I have a friend, who was recently telling me how God is calling him to learn to receive love and care from God and others. I was excited to hear this for a few reasons. First, he is such a caring person, always giving to others, and I think it wonderful for him to get to spend some time receiving. Second, it reminds me of a season in my life, where God took me on a similar journey. From a very young age I have gloried in my independence. There was even a time in college when I used to secretly think of myself as Wonder Woman. There was nothing I could not do. But years later, through a traumatic experience, I was brought to the stark reality that I am not infinite. Even as I type that now, it is a good reminder. I am not infinite. In the midst of this season of receiving, I went on a mission's trip to Brazil. I was worried prior to leaving. I talked to my therapist about how I feared that I would over work myself, that I would over do it. For me, a mission’s trip was a time to work your butt off to the point of physical, mental and emotional exhaustion. Yet, I knew that the Lord was not calling me to this way of life, to this way of ministry.

So, I left for Brazil, scared about what my experience would be. A couple of days in, I caught a cold. It crept up on me throughout the day and by the evening I was feeling awful. But I didn’t tell anyone on my team. We had an outdoor worship service in the park, in which I was leading worship. Then we sat and listened to a teaching. I continued to feel worse and eventually a few of my team members began to notice. Everyone gathered together and helped me out. One of our team members even allowed me to spit my gum out in his hand so that I could take some medicine. It was frightening to allow others into my messiness.
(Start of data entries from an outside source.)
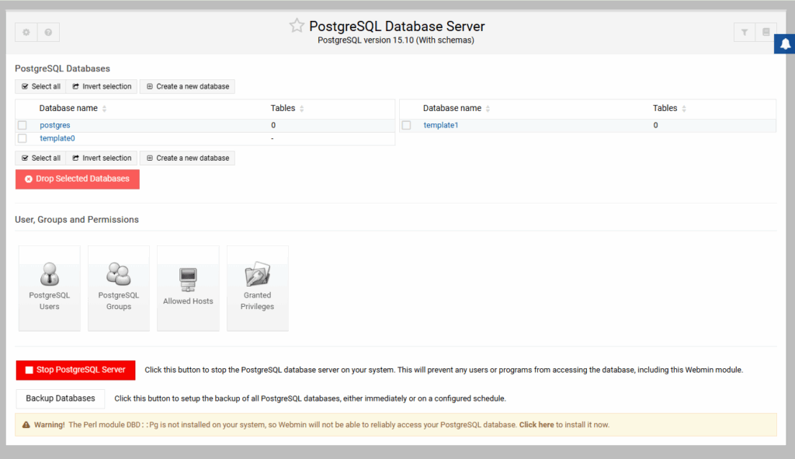Open the template1 database link
The width and height of the screenshot is (795, 459).
point(441,125)
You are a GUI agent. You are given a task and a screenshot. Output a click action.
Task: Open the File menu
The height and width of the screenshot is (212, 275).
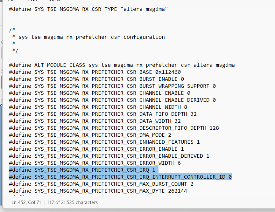point(12,1)
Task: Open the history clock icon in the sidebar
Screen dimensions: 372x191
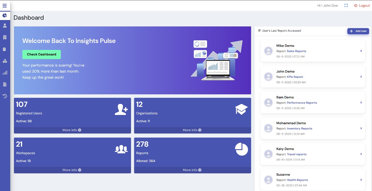Action: pyautogui.click(x=5, y=96)
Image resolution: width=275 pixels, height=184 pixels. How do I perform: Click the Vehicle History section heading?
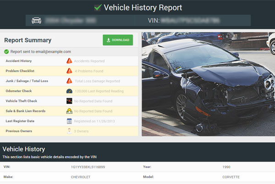[24, 149]
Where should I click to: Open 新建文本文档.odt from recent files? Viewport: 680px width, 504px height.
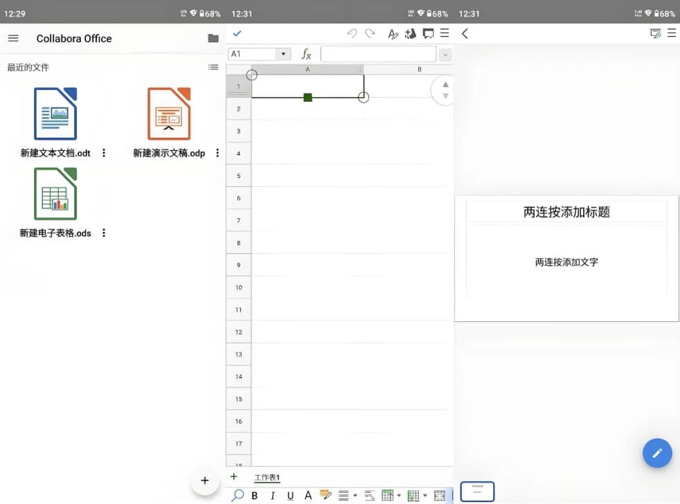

I felt loved by my team members, but also embarrassed. Wonder Woman was nowhere to be found. We traveled that night to a new city and the next morning I still felt ill. As challenging as it was for me, I made the decision to stay in bed, instead of participating in ministry that day. It was so humbling to be on a mission’s trip and not be doing a thing. And yet, I really had no choice. Being stuck in this place, I had to rely on my team members and I realized what a wonderful gift it is to receive.

I began to feel better over the next couple of days, but on the last day of the trip I again got sick. On our second flight I took some night time cold medicine, in hopes that it would knock me out for the rest of the flight. I took the medicine on an empty stomach, which I overlooked since I didn’t feel hungry. I began to feel nauscious and went to use the rest rooms. While waiting for a stall to open up I lost consciousness for a moment. Immediately, the flight staff was around me, asking if I was alright. This part is a foggy for me, but a Brazilian doctor and a medical student from the States both came to the back of the plane to examine me. One of them identified it as a reaction to the meds as a result of my taking it on an empty stomach and the altitude. Within a few minutes, some of the women from my team came back. Although our mission's team consisted of over thirty people, no one realized it was me who was requiring medical attention until a team member went to use the restroom and saw me lying on the floor. I was in capable hands and felt so provided for between two doctors. I had a few moments to myself before going back to my seat and found myself overwhelmed with gratitude. Even though I had passed out and was lying on the floor of the plane, I felt so cared for by God. It's almost hard to describe, but the experience of being taken care of in the midst of a seemingly scary situation was life changing. I think at that moment the reality of my finitude became so real to me. It had been growing and developing in me for the past couple of years, but this is the moment when I saw it and accepted it with open arms. I made peace with my finitude.

I am not in perfect peace with my finitude. It is an ever changing state, but slowly, its roots dig in deeper in my heart. My finitude is not the dirty word it used to be. My finitude is no longer ignored. My finitude has become a means of grace, a means of love. And that is one hundred times better than being Wonder Woman.